Quando chia a panela

Daqui do meu quarto eu posso ouvir a panela chiar. Aí não demora muito pra uma canção-chorada ecoar triste aqui em mim. Vem batendo parede-em-parede e desagua seca nos meus ouvidos.

Quando eu era menor, conseguia fingir que não me importava, brincava com barquinhos de papel que navegavam nas lágrimas da minha mãe. Era mais divertido do que brincar na banheira porque água de lágrima é salgada.

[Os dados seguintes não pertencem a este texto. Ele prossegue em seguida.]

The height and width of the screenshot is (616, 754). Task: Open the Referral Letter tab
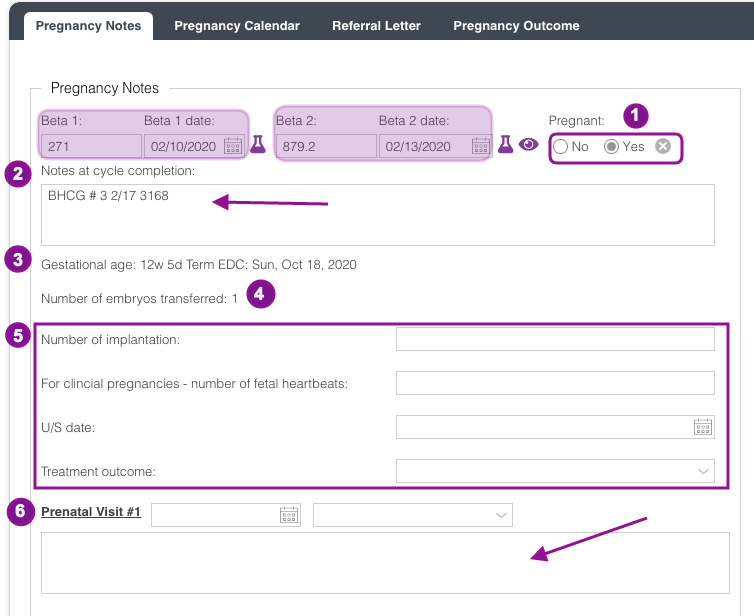[x=376, y=26]
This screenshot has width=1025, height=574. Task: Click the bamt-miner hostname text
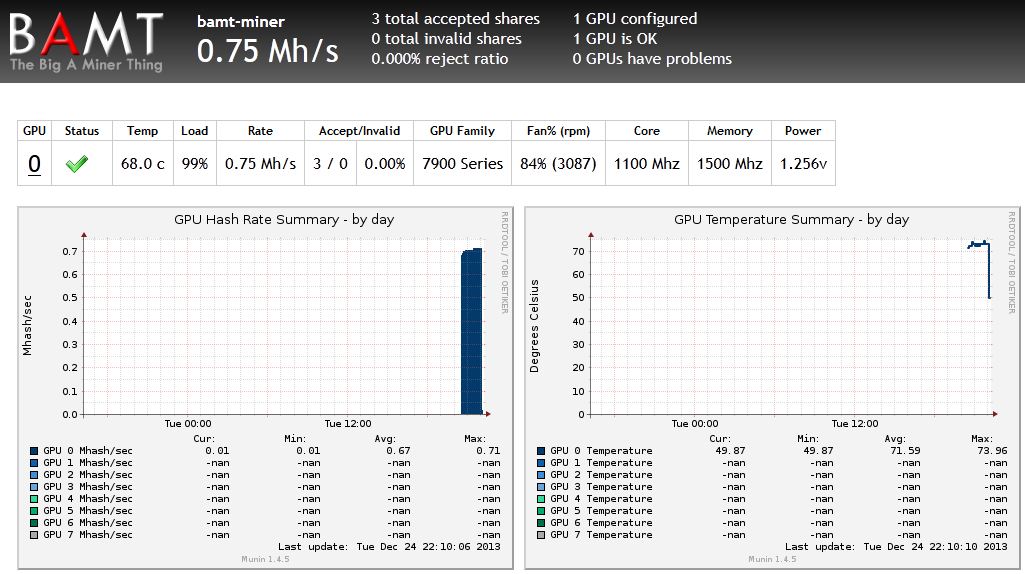point(241,22)
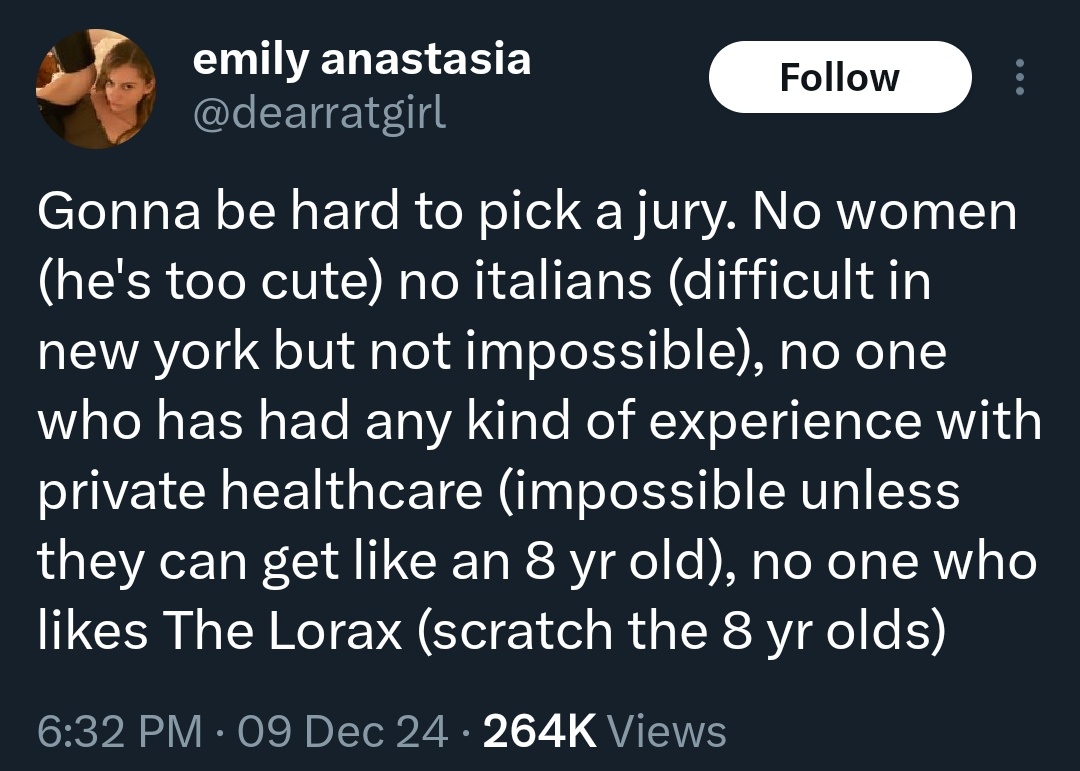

Eu tento trancar a porta do meu quarto, mas não adianta, alguém deu a chave para a panela, e ela entra, e entra o choro, e entra a tristeza, e entra-e-fica, e as vezes só o que não entra é a canção, mas o resto entra, e entra-e-fica. Quando é assim, eu rezo pra Santo Expedito (a minha causa pode não ser justa, mas tenho urgência), rezo pra ele me salvar, rezo pra ele tirar tudo que tem na minha cabeça, tudo-tudo, até o que tem de bom, mas quando eu abro o olho, depois da reza, eu vejo que não fui salvo, e que a panela ainda ta aqui, a panela eu não vejo, mas sei que ela ainda ta aqui.

O que me consola é que a panela bate-e-bate, mas nunca me mata. Às vezes eu até gostaria que ela me matasse, mas ela não mata, tem hora certa pra parar, pára na hora da graça, e pára com precisão, meio-dia é a hora sagrada.

Quando a panela pára, e pára o choro, e pára a tristeza, aí a gente senta à mesa, eu dou um beijo em minha mãe e procuro não olhar pros olhos dela, vermelho é uma cor que sempre me deixa triste.

A gente senta ali e ela canta, mas canta sem o choro, sem a tristeza e sem a panela. E não precisa de mais nada, a gente só aproveita esse tempo sorrindo em terra-firme. Em terra-firme não tem panela, nem tristeza e nem choro, tem ela, eu e a canção, às vezes tem o almoço, mas quando não tem eu já nem me incomodo mais.